FIGURE 10–10 Photomicrographs of sections of developing embryonic and fetal lungs. A, Pseudoglandular stage, 8 weeks. Note the “glandular” appearance of the lung. B, Canalicular stage, 16 weeks. The lumina of the bronchi and terminal bronchioles are enlarging. C, Canalicular stage, 18 weeks. D, Terminal sac stage, 24 weeks. Observe the thin-walled terminal sacs (primordial alveoli) that have developed at the ends of the respiratory bronchioles. Also observe that the number of capillaries have increased and some of them are closely associated with the developing alveoli.
(From Moore KL, Persaud TVN, Shiota K: Color Atlas of Clinical Embryology, 2nd ed. Philadelphia, WB Saunders, 2000.)

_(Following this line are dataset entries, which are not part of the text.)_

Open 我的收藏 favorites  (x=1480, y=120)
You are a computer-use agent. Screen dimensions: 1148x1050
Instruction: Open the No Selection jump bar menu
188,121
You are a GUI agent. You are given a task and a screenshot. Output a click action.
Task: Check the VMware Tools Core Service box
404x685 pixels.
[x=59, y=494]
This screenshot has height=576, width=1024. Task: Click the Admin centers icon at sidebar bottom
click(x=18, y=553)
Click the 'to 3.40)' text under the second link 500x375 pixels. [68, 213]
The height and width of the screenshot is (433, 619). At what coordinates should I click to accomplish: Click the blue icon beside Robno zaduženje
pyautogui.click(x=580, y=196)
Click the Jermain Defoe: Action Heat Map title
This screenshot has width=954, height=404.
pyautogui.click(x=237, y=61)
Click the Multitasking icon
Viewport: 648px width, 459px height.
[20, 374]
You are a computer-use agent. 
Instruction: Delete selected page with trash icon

Canalicular Stage (16 to 26 Weeks)
This period overlaps the pseudoglandular stage because cranial segments of the lungs mature faster than caudal ones. During the canalicular stage, the lumina of the bronchi and terminal bronchioles become larger and the lung tissue becomes highly vascular (Figs. 10-9B and 10-10B). By 24 weeks, each terminal bronchiole has given rise to two or more respiratory bronchioles, each of which then divides into three to six passages—primordial alveolar ducts.
Respiration is possible at the end of the canalicular stage because some thin-walled terminal sacs (primordial alveoli) have developed at the ends of the respiratory bronchioles, and the lung tissue is well vascularized. Although a fetus born toward the end of this period may survive if given intensive care, it often dies because its respiratory and other systems are still relatively immature.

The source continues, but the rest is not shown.